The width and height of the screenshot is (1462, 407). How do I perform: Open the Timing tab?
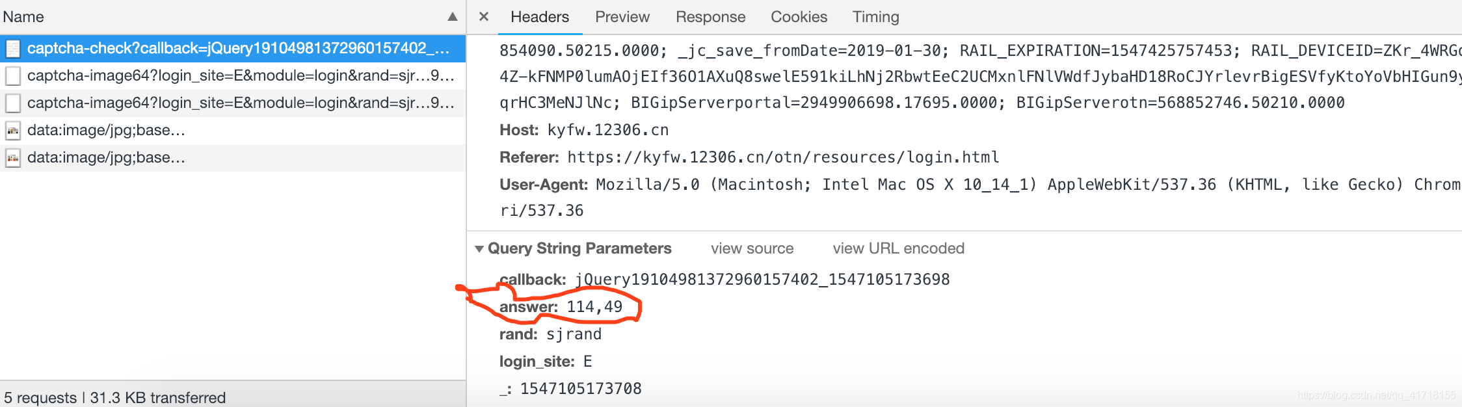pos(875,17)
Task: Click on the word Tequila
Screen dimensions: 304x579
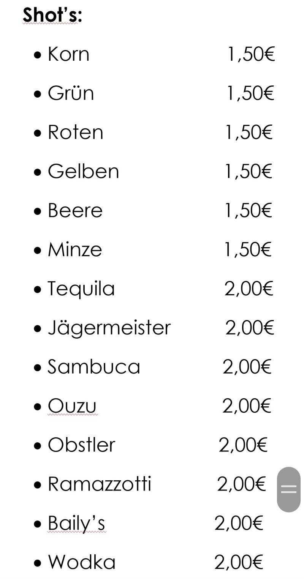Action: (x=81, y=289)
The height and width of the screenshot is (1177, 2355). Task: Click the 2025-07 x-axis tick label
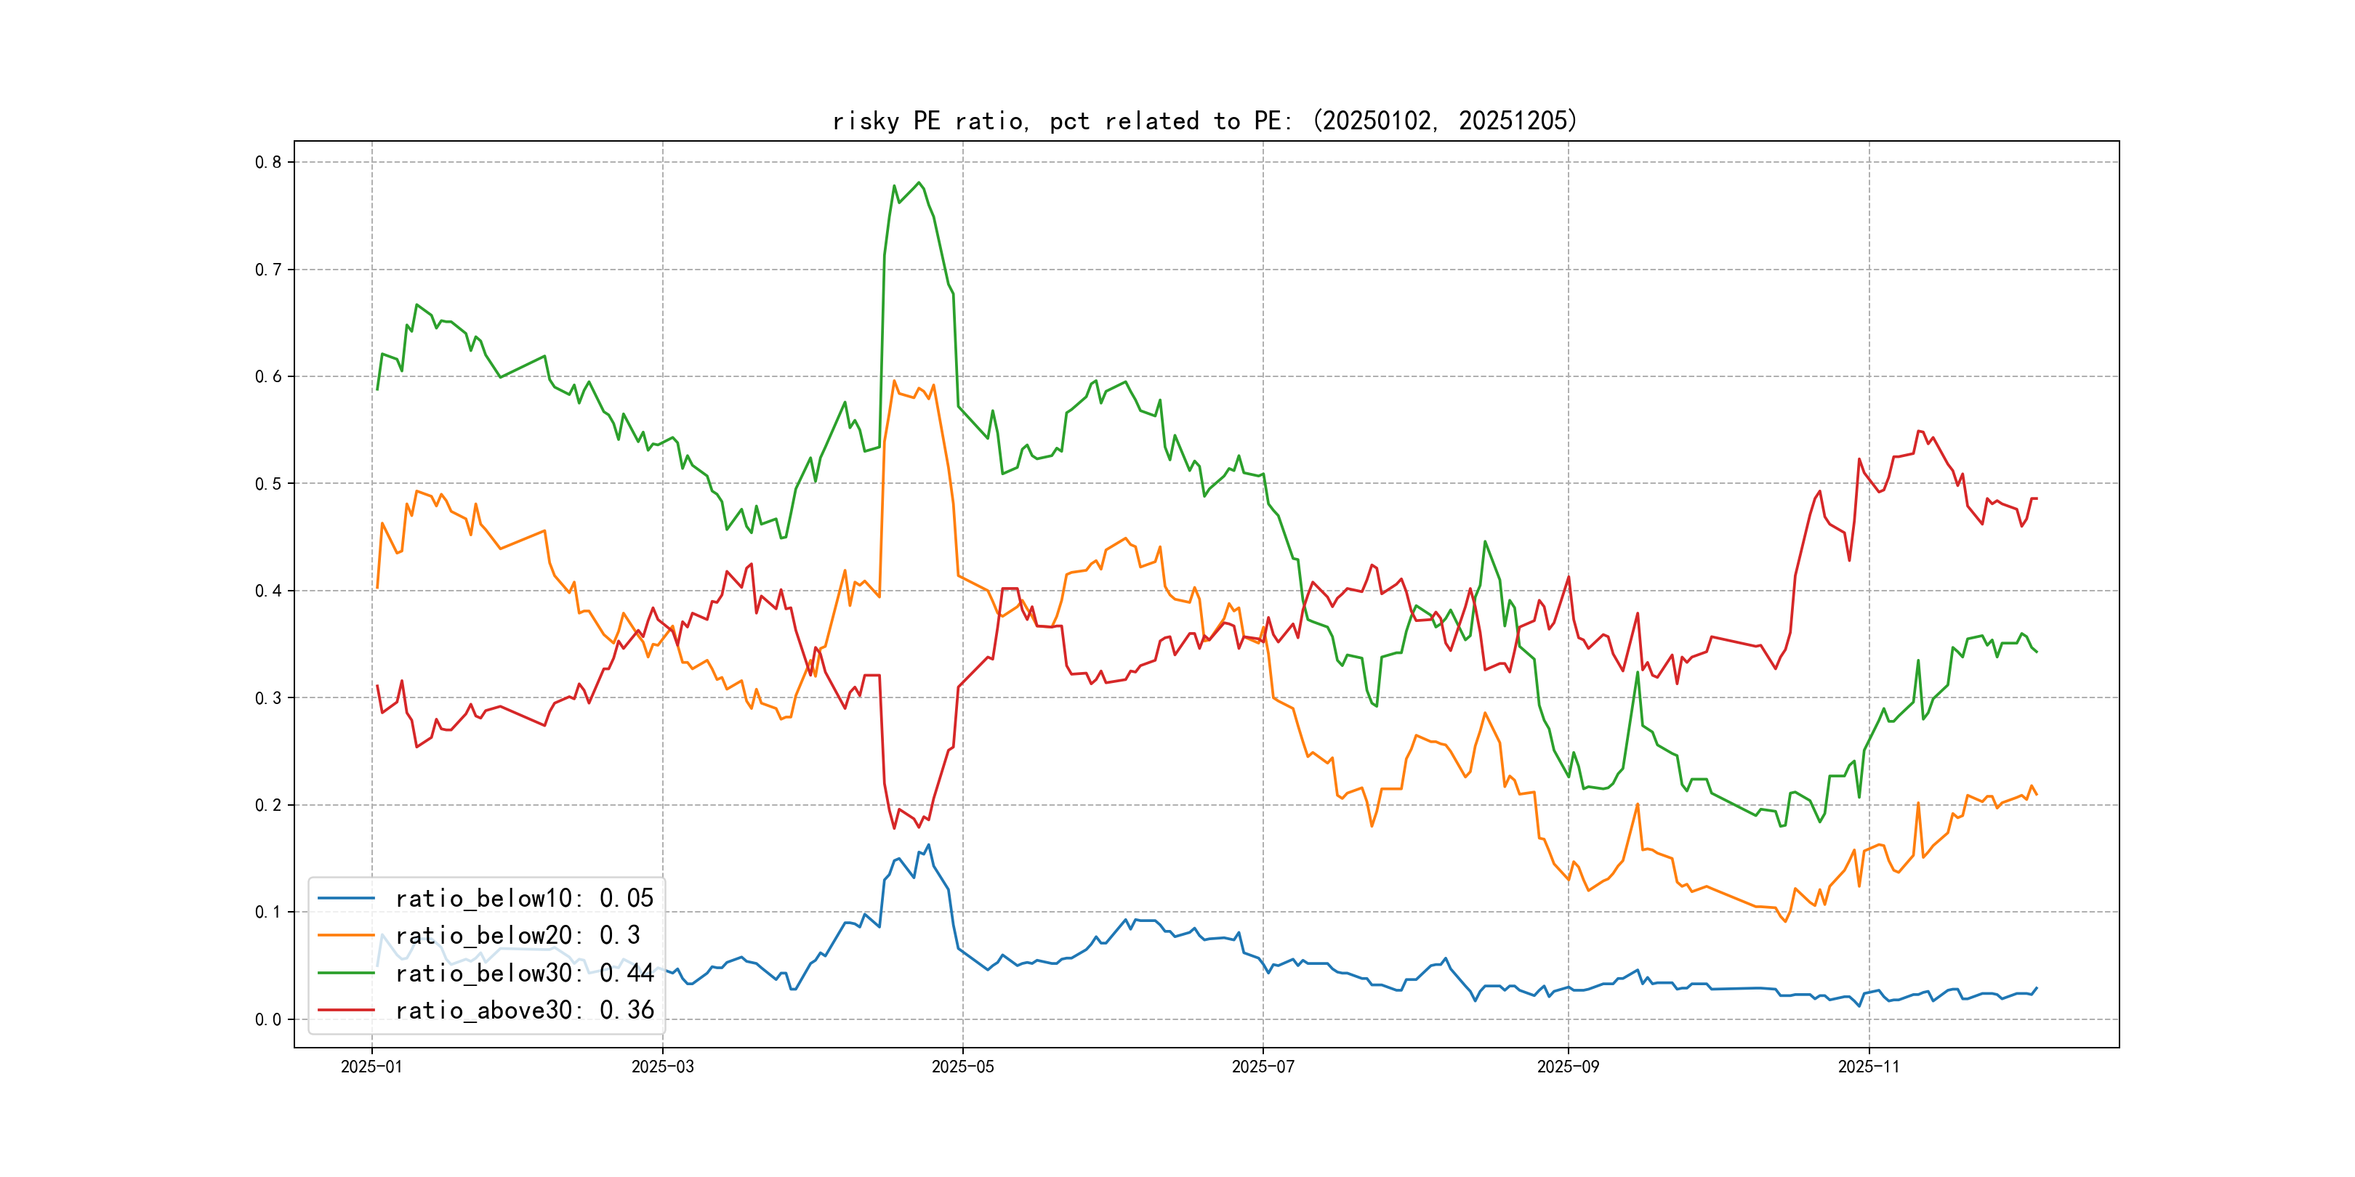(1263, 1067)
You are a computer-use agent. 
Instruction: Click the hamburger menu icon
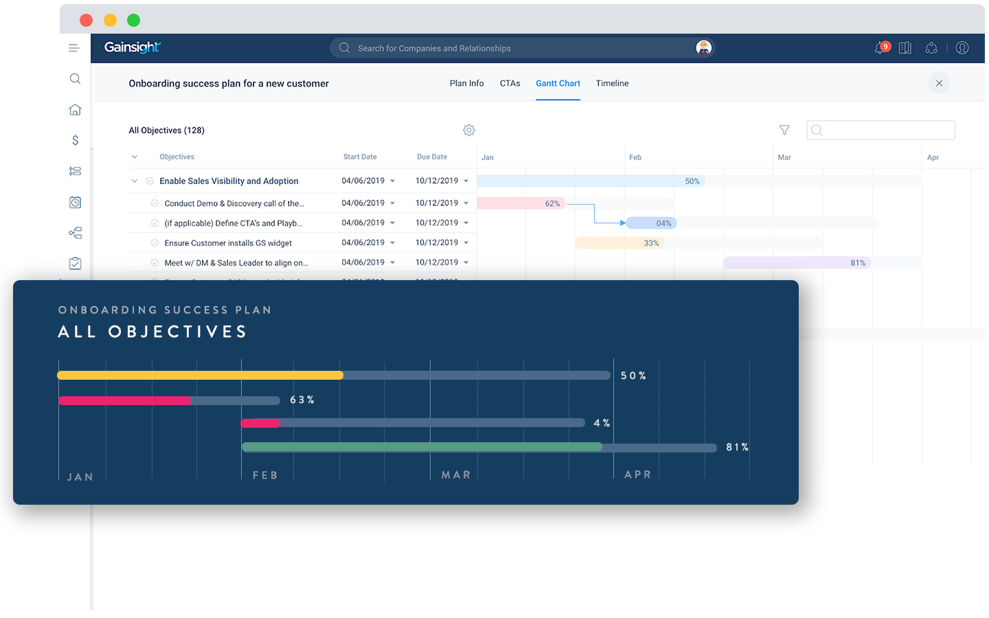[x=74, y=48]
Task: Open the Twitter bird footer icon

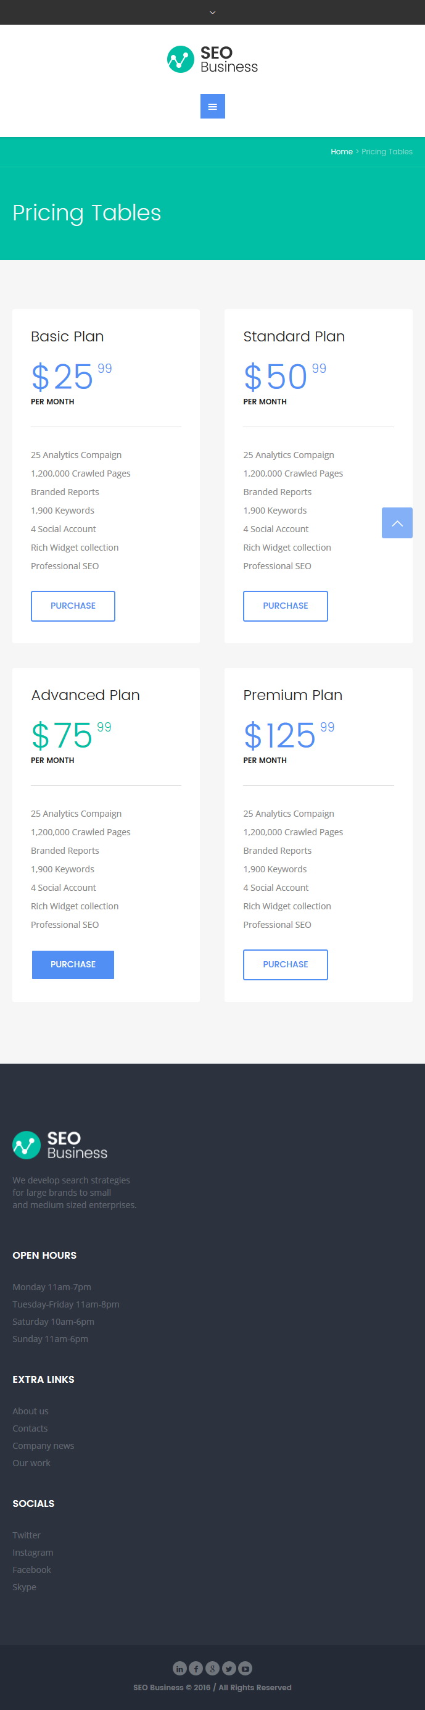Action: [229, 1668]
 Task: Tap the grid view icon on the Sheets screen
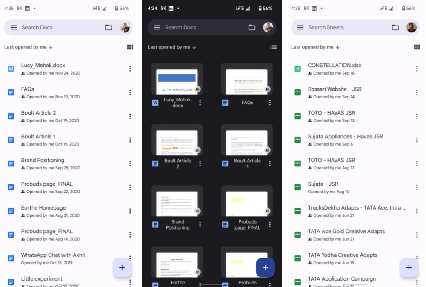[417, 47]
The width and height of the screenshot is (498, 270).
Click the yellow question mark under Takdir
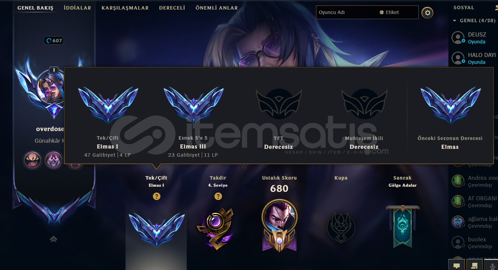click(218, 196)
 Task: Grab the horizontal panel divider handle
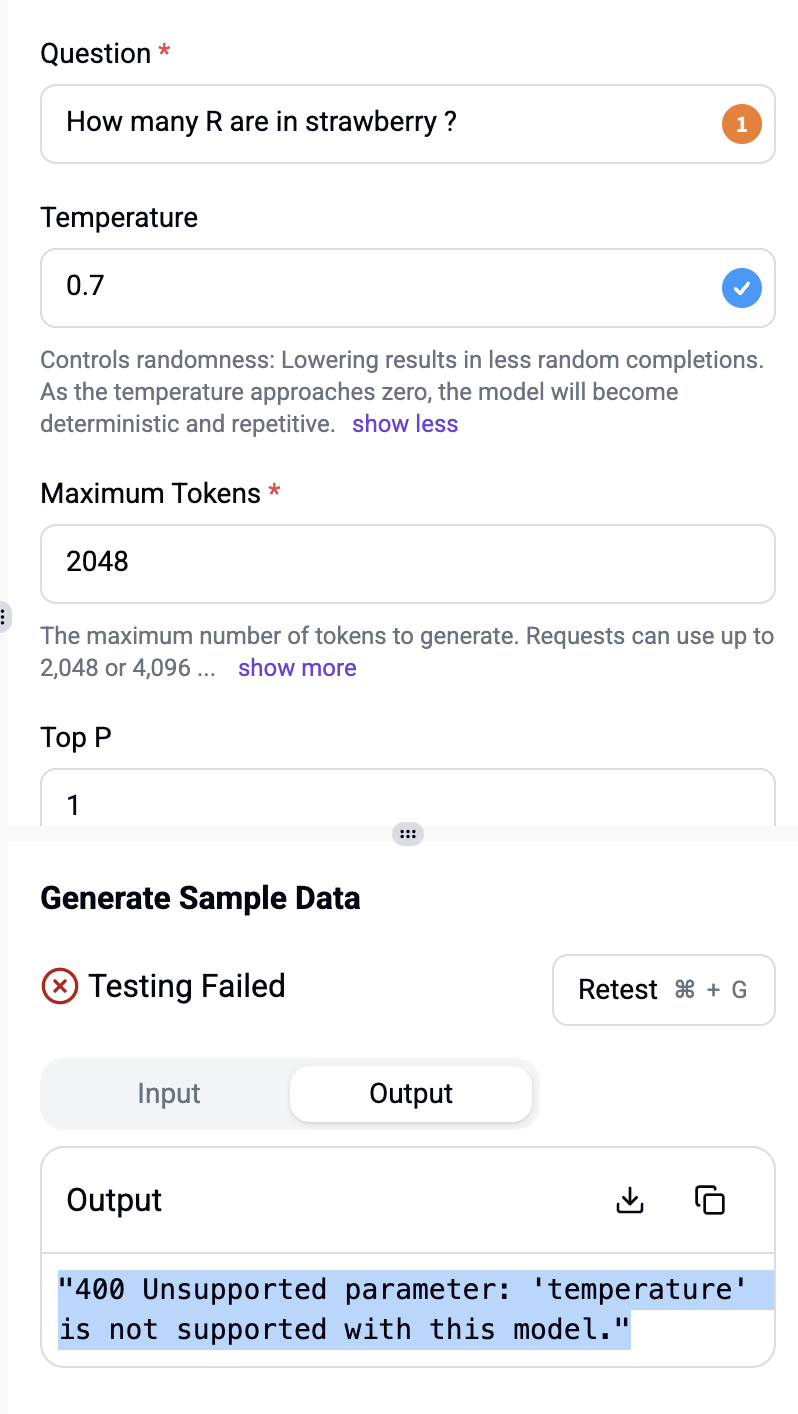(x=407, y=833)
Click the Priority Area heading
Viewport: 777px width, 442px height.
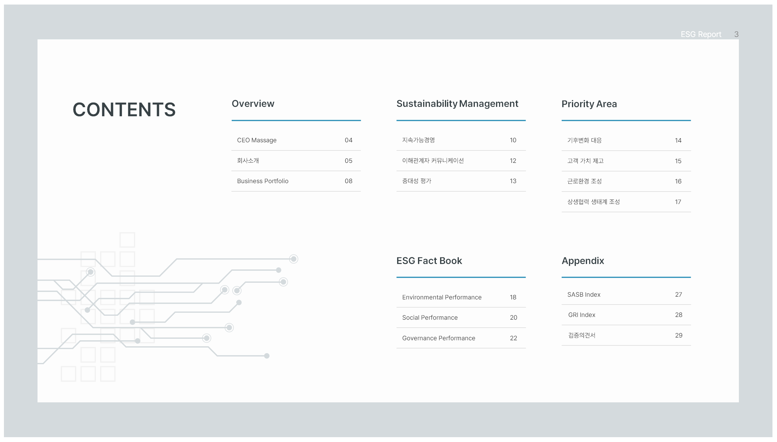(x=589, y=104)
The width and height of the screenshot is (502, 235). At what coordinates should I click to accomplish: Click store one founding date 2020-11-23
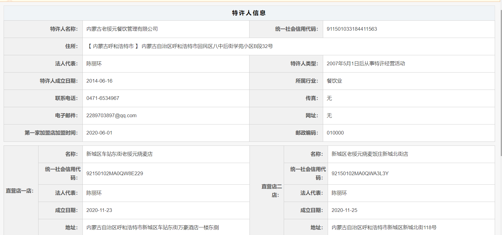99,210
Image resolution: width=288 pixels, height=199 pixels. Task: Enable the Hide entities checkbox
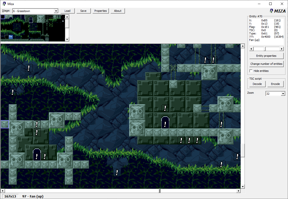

INSTRUCTION
Find every line above that contains the word "height" and copy each of them in full. Case counts.

WRITTEN SOLUTION
The width and height of the screenshot is (1462, 407). How do I perform: Open the Timing tab?
The height and width of the screenshot is (1177, 2355). Task: Click the 2025-07 x-axis tick label
The width and height of the screenshot is (498, 270).
Viewport: 777px width, 442px height.
The width and height of the screenshot is (502, 235). At what coordinates should I click to accomplish: Click store one founding date 2020-11-23
Image resolution: width=288 pixels, height=199 pixels. Task: Enable the Hide entities checkbox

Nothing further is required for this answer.